AT specimens prepared as a single ribbon array (e.g., Fig. 1) might comprise 50 serial sections, each perhaps 2 mm wide by 0.5 mm long by 100 nm thick, yielding a total specimen volume 2 × 0.5 × 0.005 mm in X, Y, and Z. The logistics of serial sectioning and fluorescence imaging naturally encourage acquisition of such “flattened” specimen cuboids, where the least dimension lies along the Z-axis. The single ribbon volume in this example would comprise 5 nL (nanoliters). A total specimen volume of 5 nL may sound small, but note that one nanoliter of mouse cortical gray matter comprises approximately one million synapses! Many of the synaptomic FM-AT volumes illustrated here and in other publications involve only a fraction of a nanoliter, yet represent very large numbers of reliable single-synapse observations. EM-AT volumes may be even smaller: the spectacular EM-AT images rendered in Fig. 5c resulted from mid-resolution imaging of approximately 25 nL and high-resolution imaging of only 0.08 nL of mouse cortex. The acquisition and processing of AT images at the 5 nL scale with today’s fastest technologies may take a few days (for FM-AT) to several weeks (for EM-AT) and entail the reasonable data storage costs associated with a few to a few dozen terabytes.
For the analysis of larger structures, such as complete neuronal dendrites and local circuits, it may be desired to image much larger volumes, on the order of 1000 nL (i.e., one microliter or 1 cubic millimeter). Larger and thicker high-resolution AT volumes necessarily require collecting and imaging larger numbers (i.e., thousands or tens of thousands) of serial sections collected using some form of automation (a tape collector or a multi-ribbon collection robot like that illustrated in Fig. 8a, b). The upper limits to practical AT specimen size are then essentially economic: the costs in hardware, reagents, image acquisition time, data storage requirements, and image processing and analysis loads. All the recurring costs of AT scale approximately linearly with specimen volume and at present must be considered expensive. Figure 3a, b represent the largest AT volumes so far reported in the literature, comprising 175 nL and 50 nL, respectively. These efforts have required extensive custom microscope engineering and software development and person-years of experimental effort. The acquisition and processing of AT images at the 1000 nL scale with these evolving technologies may take several weeks (for FM-AT) to many months (for EM-AT) and entail the daunting data storage costs presently associated with petabyte scale requirements. The upper limits to practical AT specimen size are thus essentially economic: the costs in hardware, image acquisition time, data storage requirements, and image processing and analysis loads. Thus, imaging at the 1000 nL scale looms as a formidable and expensive challenge today. Nonetheless, assuming continued advances in both imaging tool speed and data processing and storage economics, it is reasonable to imagine that 1000 nL and still larger volumes may become much more practical in coming years.

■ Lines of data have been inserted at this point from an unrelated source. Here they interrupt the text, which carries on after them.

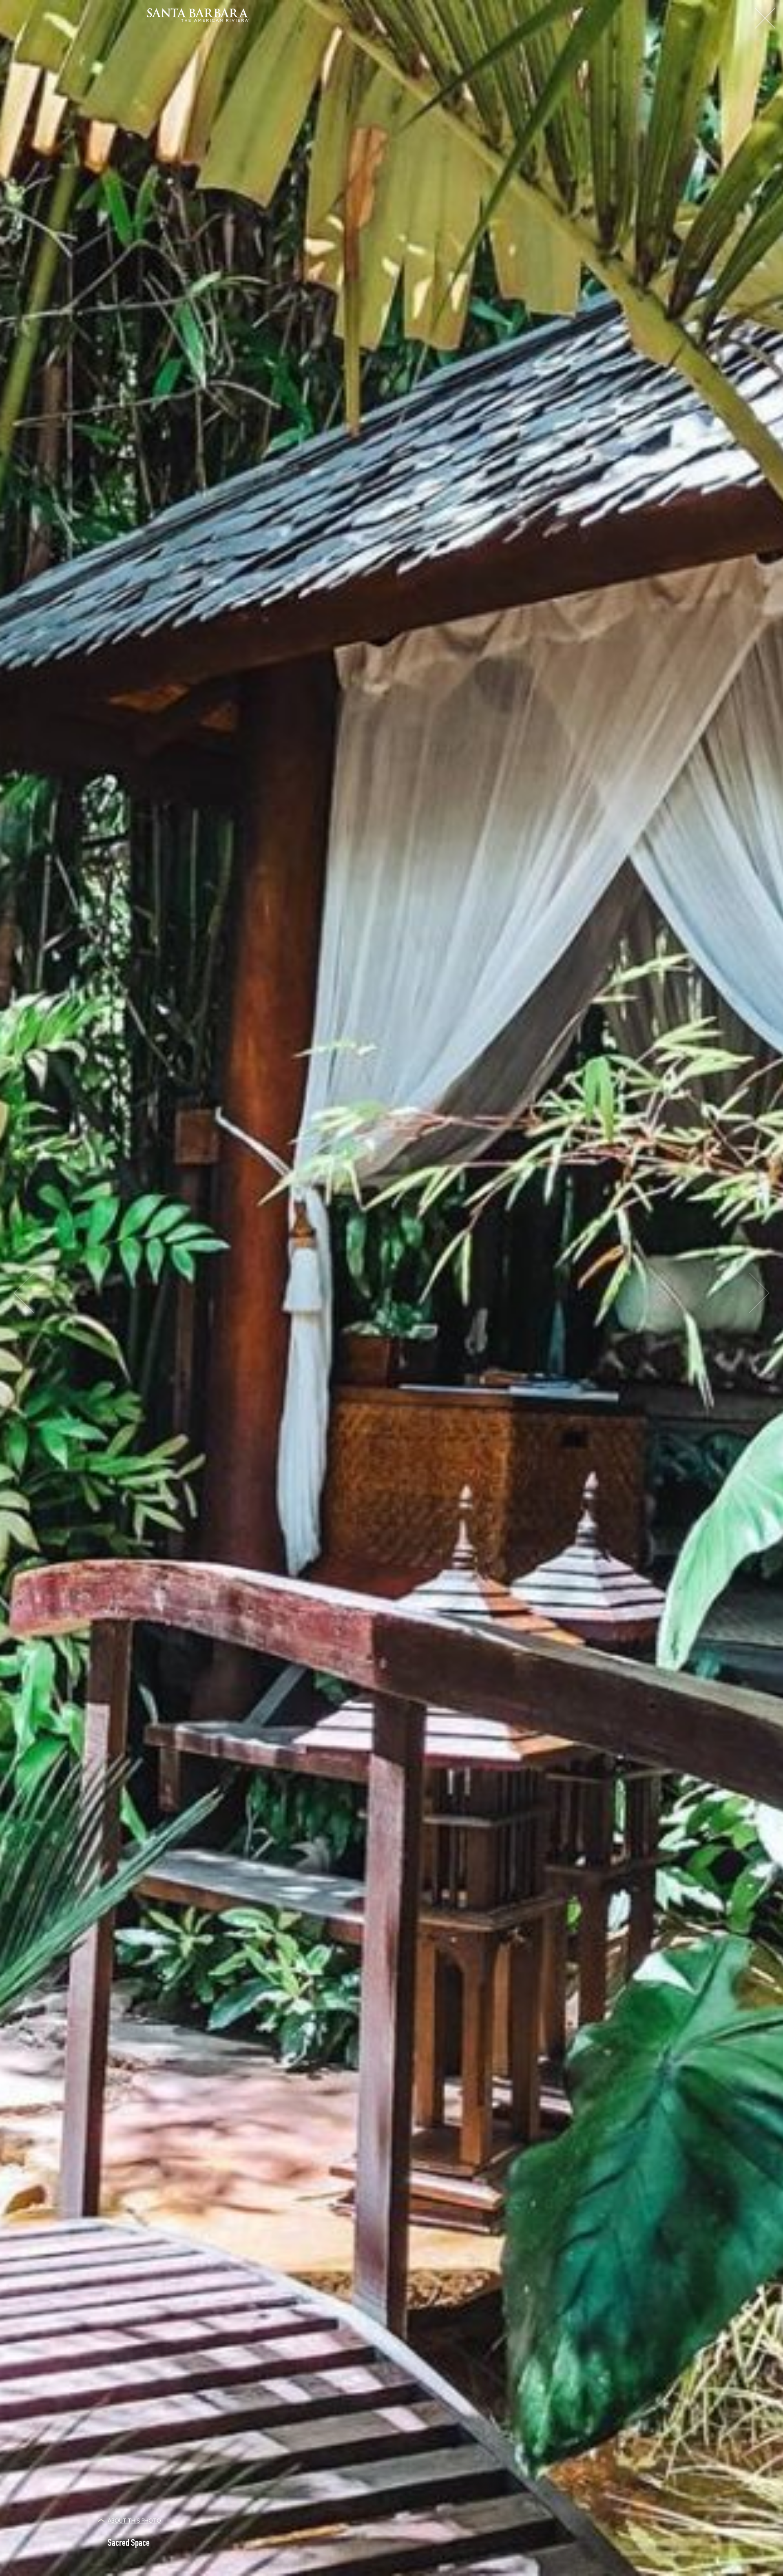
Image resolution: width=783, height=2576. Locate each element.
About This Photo (134, 2520)
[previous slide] (23, 1293)
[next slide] (759, 1293)
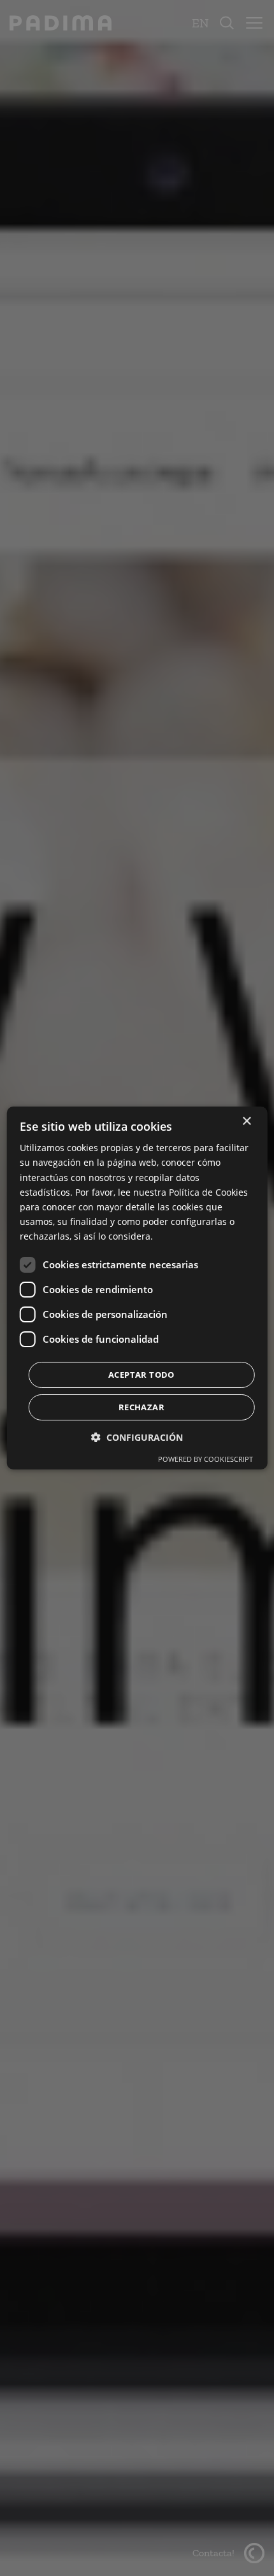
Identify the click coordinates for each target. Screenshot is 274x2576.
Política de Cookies (208, 1192)
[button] (137, 1437)
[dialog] (137, 1288)
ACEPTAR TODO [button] (141, 1374)
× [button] (246, 1121)
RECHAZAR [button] (141, 1407)
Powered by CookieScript (205, 1459)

Large differentials in cost between FM-AT image acquisition (fast and inexpensive) and EM-AT imaging (much slower and more expensive) suggest consideration of hybrid FM/EM sampling strategies for many types of project. The FM/EM-AT modality allows for the imaging of relatively large volumes by FM-AT to be followed by the sparse sampling of smaller subvolumes by EM-AT, capturing many key advantages of both AT modes at reasonable cost. Information gained from the sparse FM/EM-AT volumes can be used to more deeply and rigorously interpret the larger, purely FM-AT volumes. The power of this approach has been demonstrated by recent analyses of mouse CNS synapse populations [27, 28, 31] and it seems likely that buttressing the strengths of FM-AT with sparse EM-AT in this way will help to manage the costs of data acquisition handling associated with many future large-scale AT projects.
What makes AT especially suitable for sequential multiplexing?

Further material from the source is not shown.